SK7MQ also known as SK7RNQ B is a D-STAR Gateway enabled HAM repeater, located in Glumslöv, Landskrona Municipality, Sweden. It is set to transmit and receive on the  UHF radio band.
It is currently held and maintained by its founder: Repeatergruppen SK7MQ, known as a part of "Österlens sändaramatörer".

History

SK7MQ or also known as SK7RNQ B, is a complementary UHF repeater to the SK7RNQ C repeater which is transmitting on the 2m radio band.
SK7MQ had its first launch in July 2010, and was on 25 September 2010 that the gateway was connected to the US Trust Server network,
making it possible to establish worldwide connections between other D-STAR gateway enabled repeaters through TCP/IP.
The first transatlantic D-STAR QSO on SK7MQ were made between SM7IOE and KC5NID at September 27, 2010 via Reflector 001-C, also known as the "D-STAR Mega Repeater".

As of 2011, Repeatergruppen SK7RNQ is the fastest deploying D-STAR group within Sweden, currently owning and maintaining two RP2C controlled D-STAR repeaters and one experimental GMSK HotSpot.
In the middle of March 2011, the first 23 cm D-STAR repeater in northern Europe will be installed in Malmö Municipality, Sweden by Repeatergruppen SK7MQ.
The repeater will act as a pure PS (Digital Data) repeater, and will at first be experimentally used by SA7AXO and SM7IOE through the use of the ICOM-ID 23 cm transceiver.
In addition to the 23 cm repeater, a 70 cm D-STAR repeater will be installed at the same QTH with the aim to provide portable D-STAR users full coverage within Malmö.

Technical information

The SK7MQ repeater is transmitting on 434.47500 MHz (a.k.a. the 70-centimeter band) with a negative offset by 2 MHz.
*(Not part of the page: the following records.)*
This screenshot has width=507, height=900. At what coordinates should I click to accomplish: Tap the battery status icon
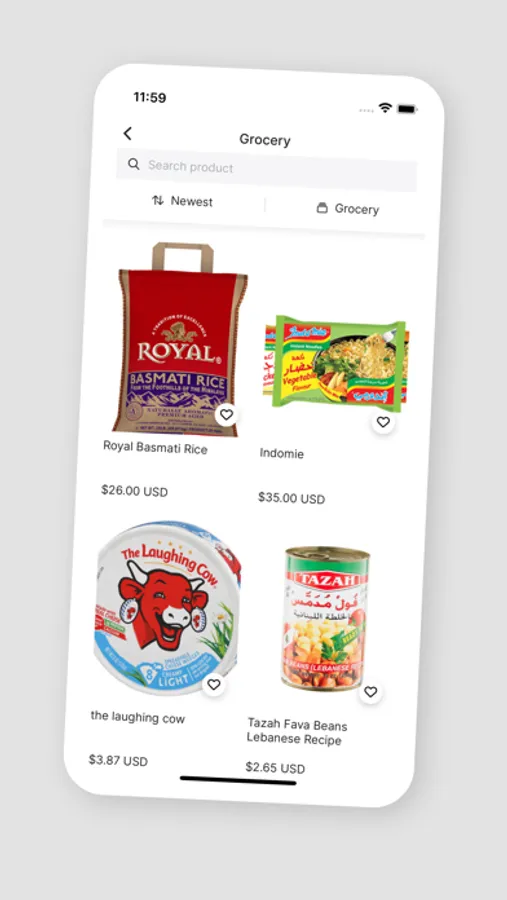point(407,108)
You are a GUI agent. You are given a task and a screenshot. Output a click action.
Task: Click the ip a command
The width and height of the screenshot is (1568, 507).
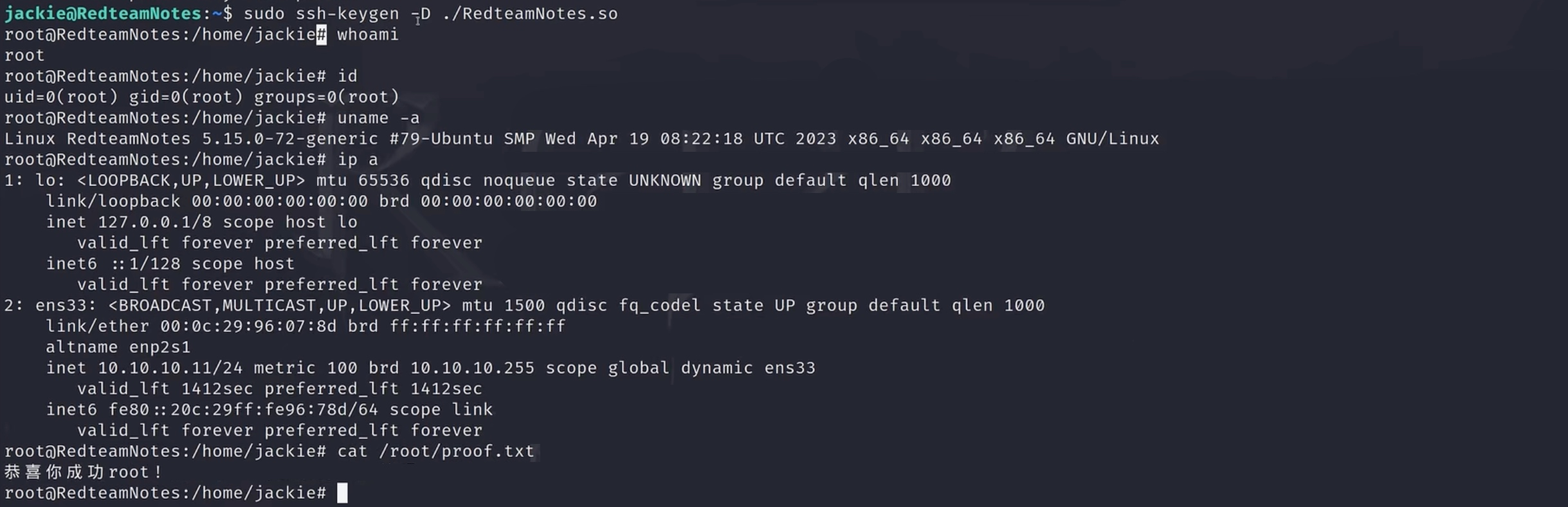[358, 160]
The antenna position height is 120 meters over sea level.
The gateway hardware for the D-STAR transmitting system is the ID-RP2C connector unit in combination with the ID-RP4000V UHF DV Exciter.
At first the repeater gave out a measured effect of 25W, but a recently added PA increased the effect to 90W, improving the packet loss resistance and thus extending the transmitted range. The D-STAR gateway has its default reflector set to REF-031A, which collects all district 7 repeaters (southern part within Sweden) into one unique intranet. By a simple metadata command, the repeater can switch between REF-031B or C for instant coverage of the middle or northern districts.
In order to be able to use the D-STAR gateway on the repeater, each HAM operator must apply for an approval within the US Trust Server network, which is done at the registration webpage at any US Trust Server connected gateway repeater.
By doing so, the system becomes much more prone to un-authorized users and non-licensed operators.

SK7MQ Administrators

SA7AXO (Patrik Olsson) - Antenna technician.
SM7IOE (Johnny Nilsson) - Hardware engineer.